Start of Data

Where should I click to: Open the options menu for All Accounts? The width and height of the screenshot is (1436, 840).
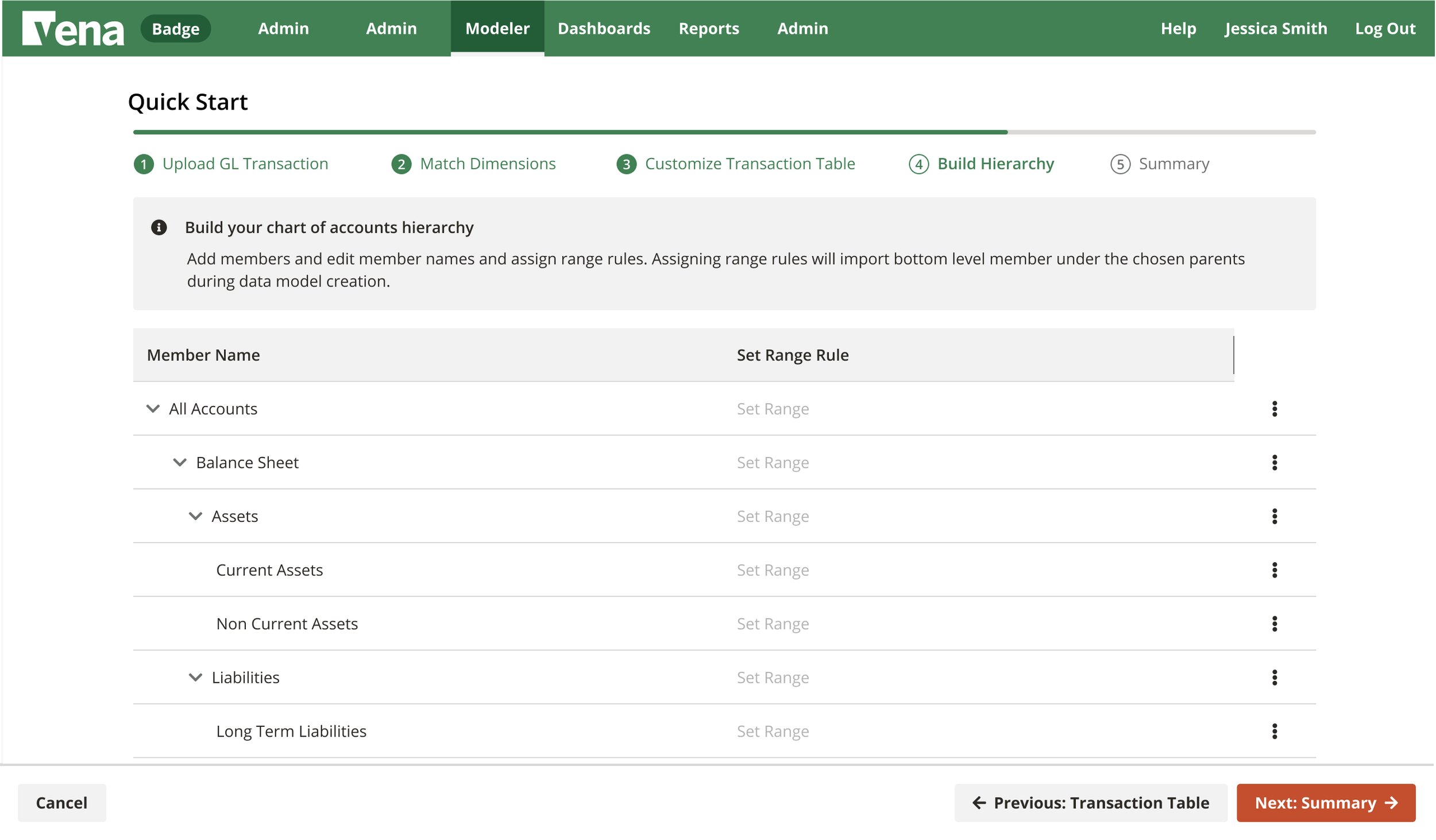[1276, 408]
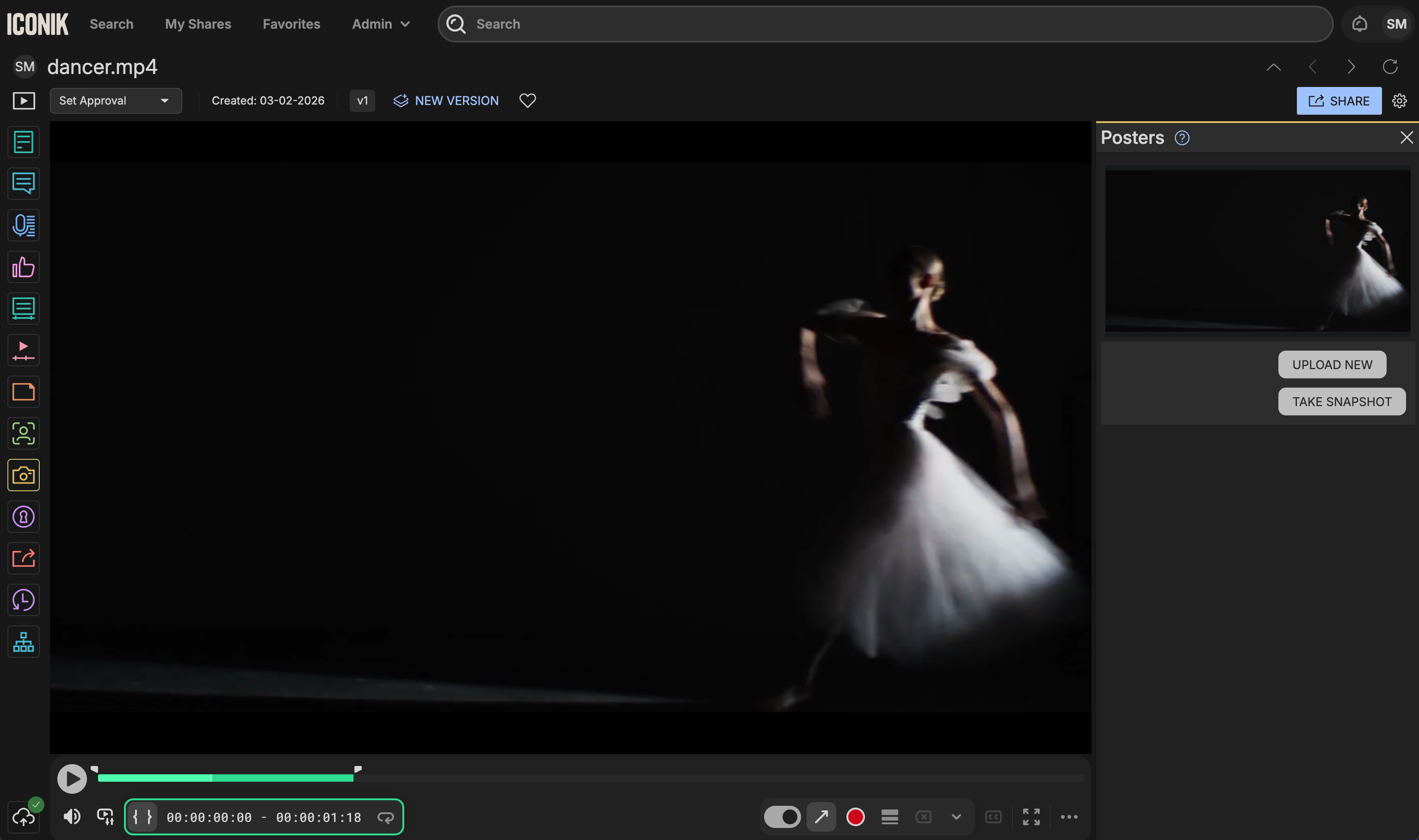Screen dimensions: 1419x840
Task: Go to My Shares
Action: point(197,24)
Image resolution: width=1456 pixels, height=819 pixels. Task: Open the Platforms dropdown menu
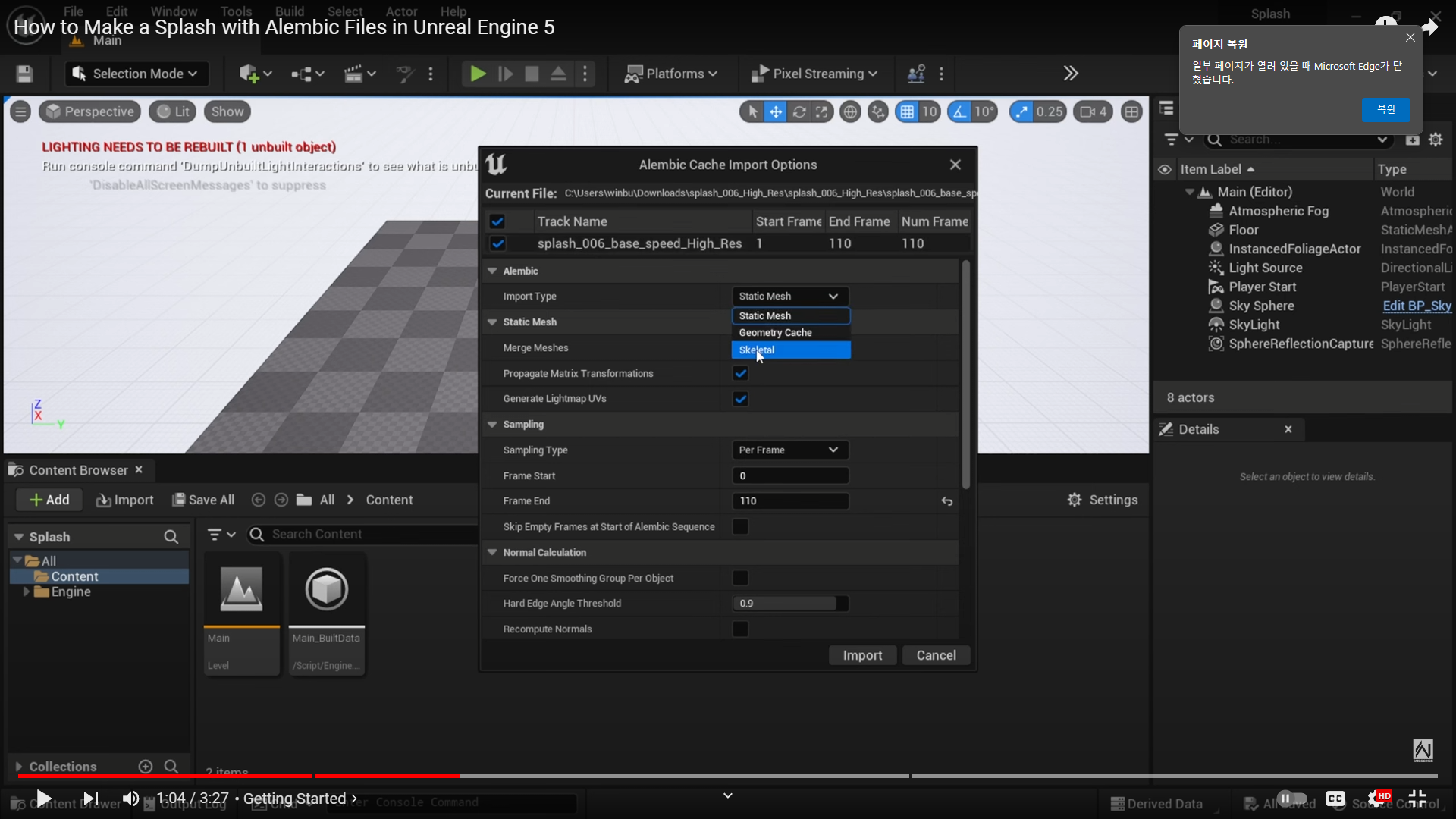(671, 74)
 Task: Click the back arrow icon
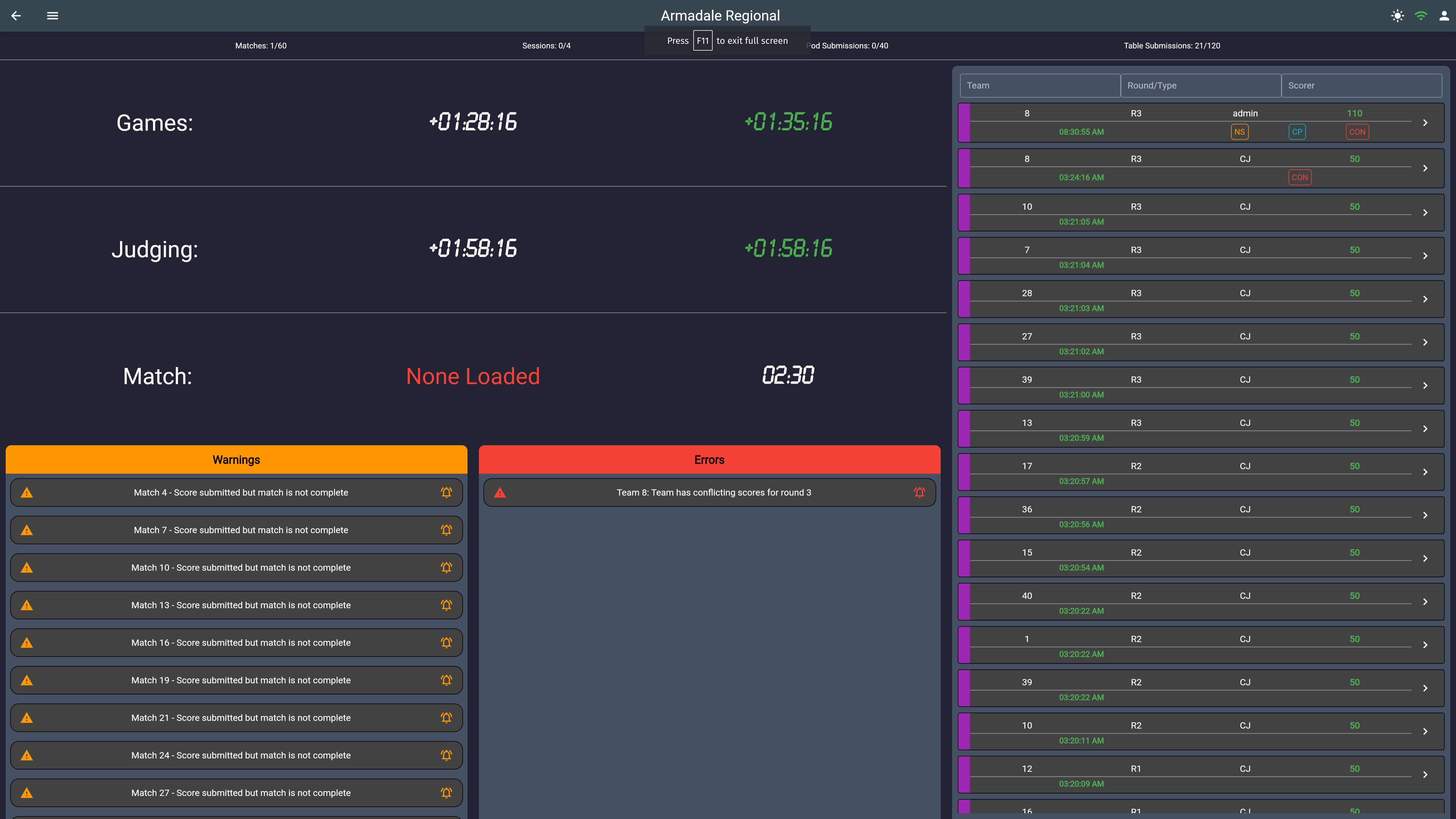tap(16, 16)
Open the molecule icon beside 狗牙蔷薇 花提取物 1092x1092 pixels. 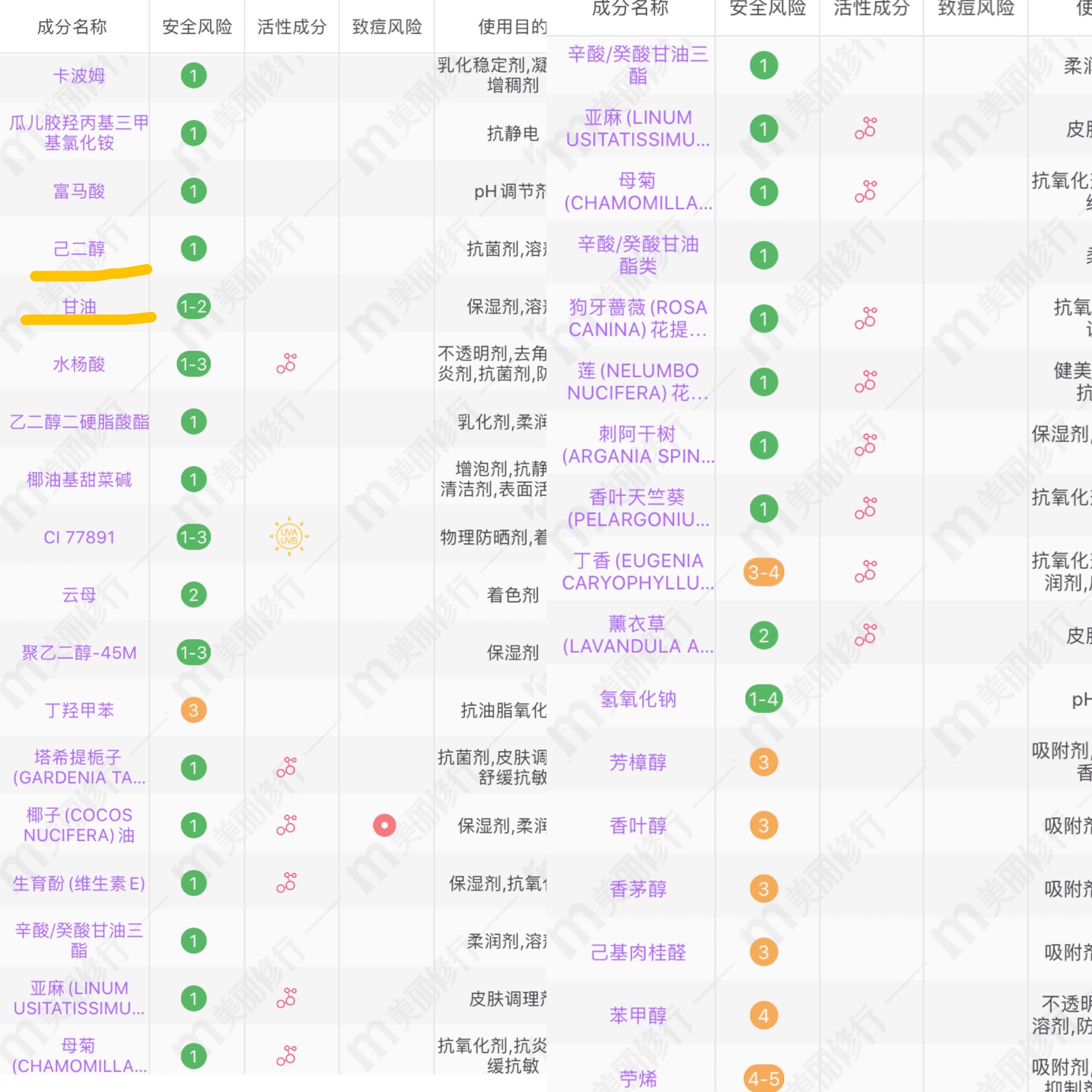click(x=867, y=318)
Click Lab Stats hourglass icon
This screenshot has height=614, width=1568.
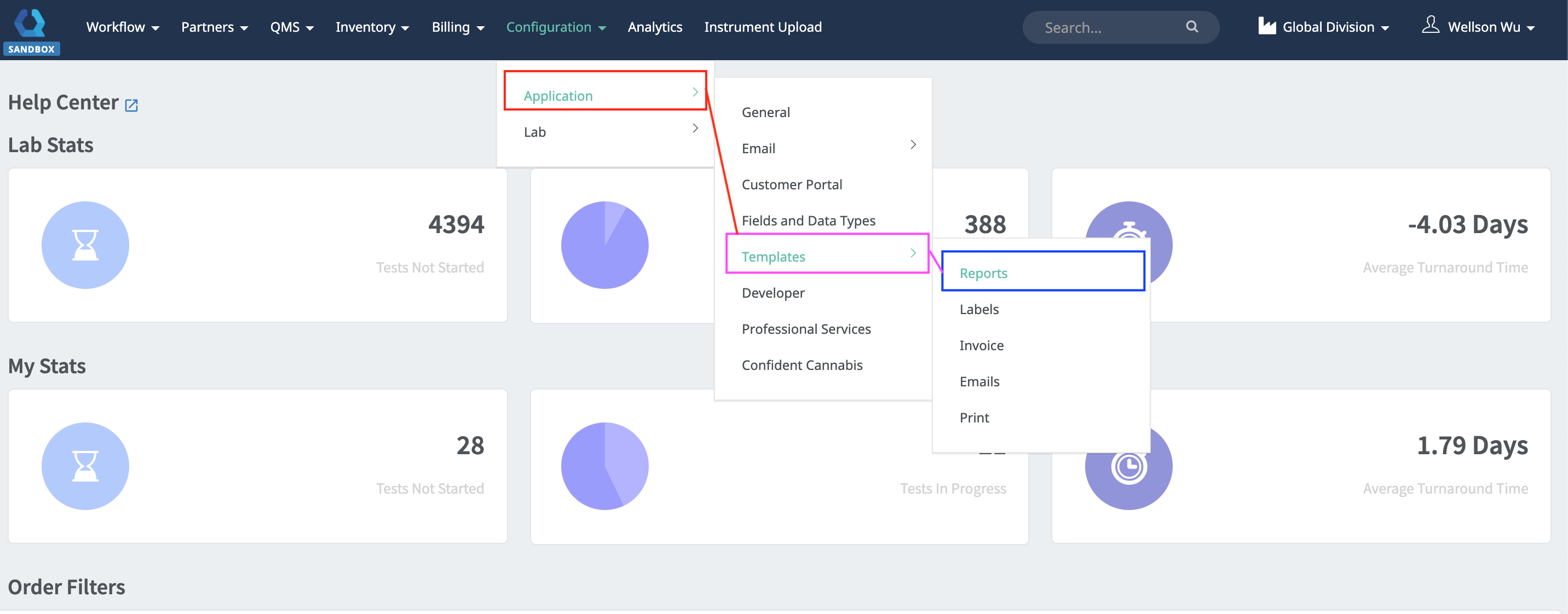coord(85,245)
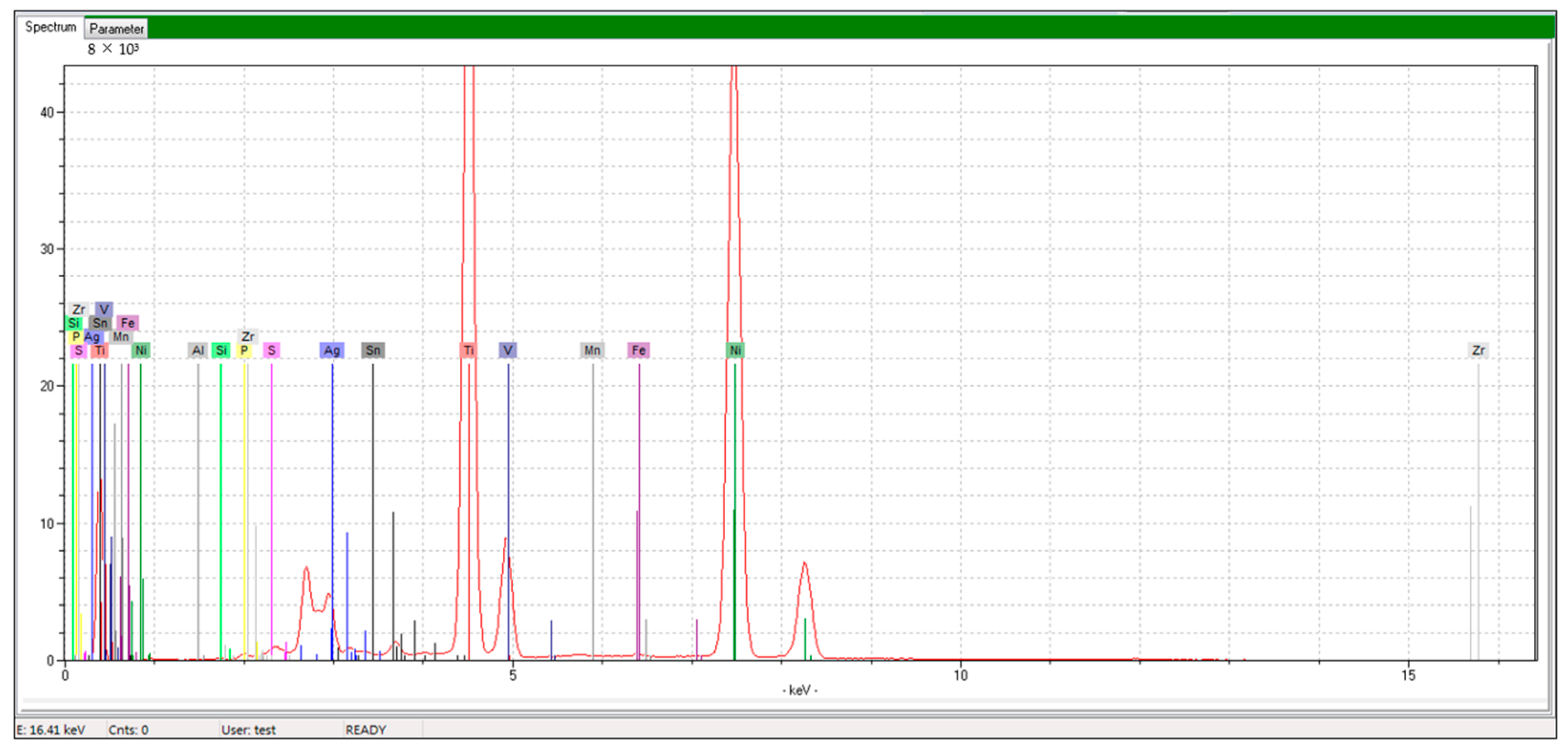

End of Data

Exercise goal
When the line that holds "Click Lab Stats hourglass icon" is reached, begin duplicating exactly, and continue through the last line of the listing, skipping the pictures; output nothing else.

Exercise response
Click Lab Stats hourglass icon
This screenshot has height=614, width=1568.
coord(85,245)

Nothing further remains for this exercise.